Gebruiker:RonaldB/Open proxy fighting (old)

Uit Wikipedia, de vrije encyclopedie
This page will be updated soon


I have been working for some months now to develop the most efficient and effective method to fight open proxies. After various trials, the following approach turned out most optimal:

  • Acquire ip's from various internet sources and put these in a database (now >120k records). Some 20 sources are used, which show quite some (partial) overlap. So a lot of copy/paste is taking place. The db is growing by some 500+ ip's/day.
  • Run repeatedly scans, checking those ip's and store the result in the db as well. A hit is bingo, but a non-hit says nothing. As PC's may be on or off, experience (querying the db) shows that it may take up to some 100 trials and 60 days to get a hit on some occasions. Roughly 25% of the total has been confirmed at any moment (confirmed and not confirmed are growing continuously). Scanning is done at a speed between 5 and 20 ip's per second, depending on various parameters. The principle is based on requesting a specific page from a proprietary server via the suspect ip as proxy. This page returns http header information, which is interpreted by the scanning program.
  • The scanning system discovers cascaded proxies (open proxies using other (zombie) computers to connect to the server) and earmarks the exit nodes.
  • The same (automatic) grabbing is done for TOR, distinguishing exit and onion nodes.
  • TOR exit nodes are blocked as a precaution (> 10k now - see here for the list). The same for (cascaded) exit servers (some 1000 now - see here for the list).
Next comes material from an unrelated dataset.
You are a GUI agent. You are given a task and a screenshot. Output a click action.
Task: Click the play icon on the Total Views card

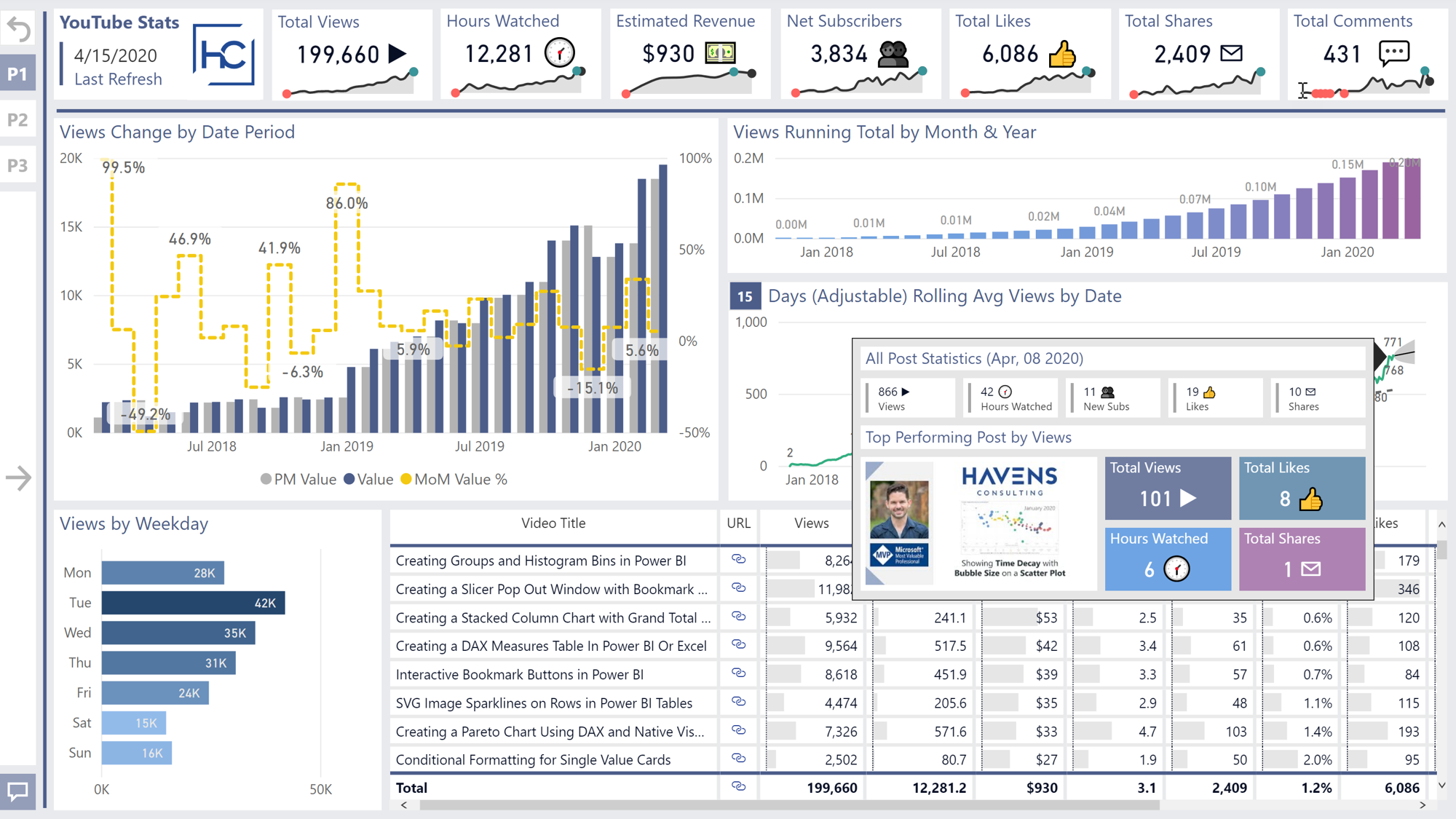tap(397, 54)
This blocking is automated (batch-wise).
  • Other open proxies are blocked on an ad-hoc basis (via template, etc.)
  • The database is also (manually) being expanded with provider proxies, proxies for mobile use, web based proxies (anonymizers) and alike.
  • Because all info is stored in a db, some odds and ends become apparent. As an example some ip ranges of a mobile operator which appear open to the entire internet.
  • The database, in particular the ports (some tens are more or less frequently used, but the db contains >500 unique confirmed ports), are kept secret for obvious reasons.
  • Fed by the irc rc channel, another program is querying the database and reporting each open proxy edit on a special page. Test runs on nl:w, en:w, de:w and fr:w gave the results as shown below.
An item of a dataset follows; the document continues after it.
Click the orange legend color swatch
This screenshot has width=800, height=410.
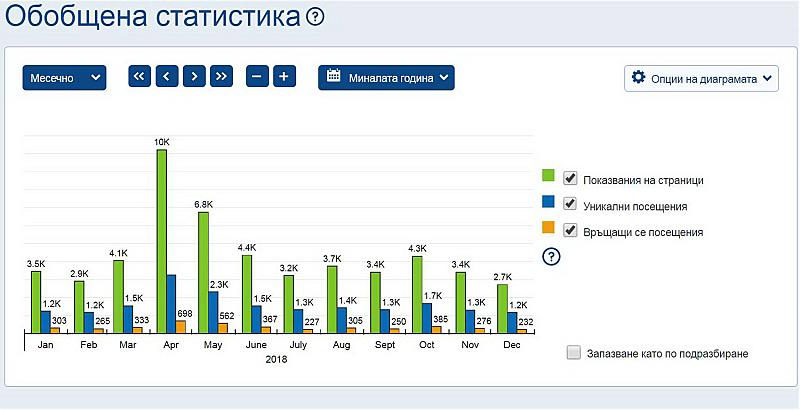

Since the systematic approach being initiated, spamming, trolling etc. on nl reduced dramatically. I cannot prove whether this is directly a result of the systematic approach, but there must be some correlation.
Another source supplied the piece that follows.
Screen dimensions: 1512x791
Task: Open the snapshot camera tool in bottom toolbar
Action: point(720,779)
Test runs on some wiki's[bewerken | brontekst bewerken]

A bot is monitoring the rc feeds from irc for several of the larger wiki's and queries the ip edits against the open proxy database. These test runs started 25-12-06 03:30 (CET) and have been running around the clock with some minor interruptions only.

The following table gives the results. Numbers are averages per 24 hours.


Results from 24-12-06* till 24-01-07
Numbers are per 24 hrs nl:w en:w de:w fr:w en:b com
Total edits 15.200 223.000 46.000 27.000 1.300 11.900
IP edits 1.500 51.000 10.400 4.100 170 420
  - as percentage of total 9,7% 23% 23% 15,1% 13,3% 3,5%
Open proxy edits 2 135 44 15 1 3
  - as percentage of IP edits 0,11% 0,26% 0,43% 0,36% 0,5% 0,64%


Notes (*)
* en:b was added 27-12-06 03:15 (CET), commons was added 8-1-07 02:20 (CET)


  • Open proxies found include: normal OP's, cascaded exit nodes and TOR exit nodes. The OP's are stored in a database to enable some future analysis.
  • The difference between the results of nl:w compared to the others seems significant. For mutual differences between the non nl:w results, the amount of data may not be big enough yet to draw statistically significant conclusions.


Same scans, some weeks later, spanning a period of 60 hours


Results from 14-02-07 till 17-02-07
Numbers are per 24 hrs nl:w en:w de:w fr:w
Total edits 13.000 282.000 49.000 31.000
IP edits 1.500 65.000 12.200 4.700
  - as percentage of total 11,2% 23% 25% 15,3%
Open proxy edits 1 143 85 9
  - as percentage of IP edits 0,05% 0,22% 0,7% 0,19%


Some statistical trends[bewerken | brontekst bewerken]

Growth over time of the (normal) open proxies in the database

The graph at the right shows how the database of "normal" open proxies has grown over time. The trend till January 2007 can be understood easily. As more ip's are already contained in the db, the probability that an ip is "new" decreases. A kind of saturation effect, assuming the total amount of open proxies is finite. New ones may be added, others may be reconfigured and not open anymore.
However the upward trend from January onwards is remarkable. This could be a side effect of the "Happy New Year" worm (containing postcard.exe as attachment). This worm is believed to install a trojan horse on the victim computers and it took some time till the major mail servers started to block this worm.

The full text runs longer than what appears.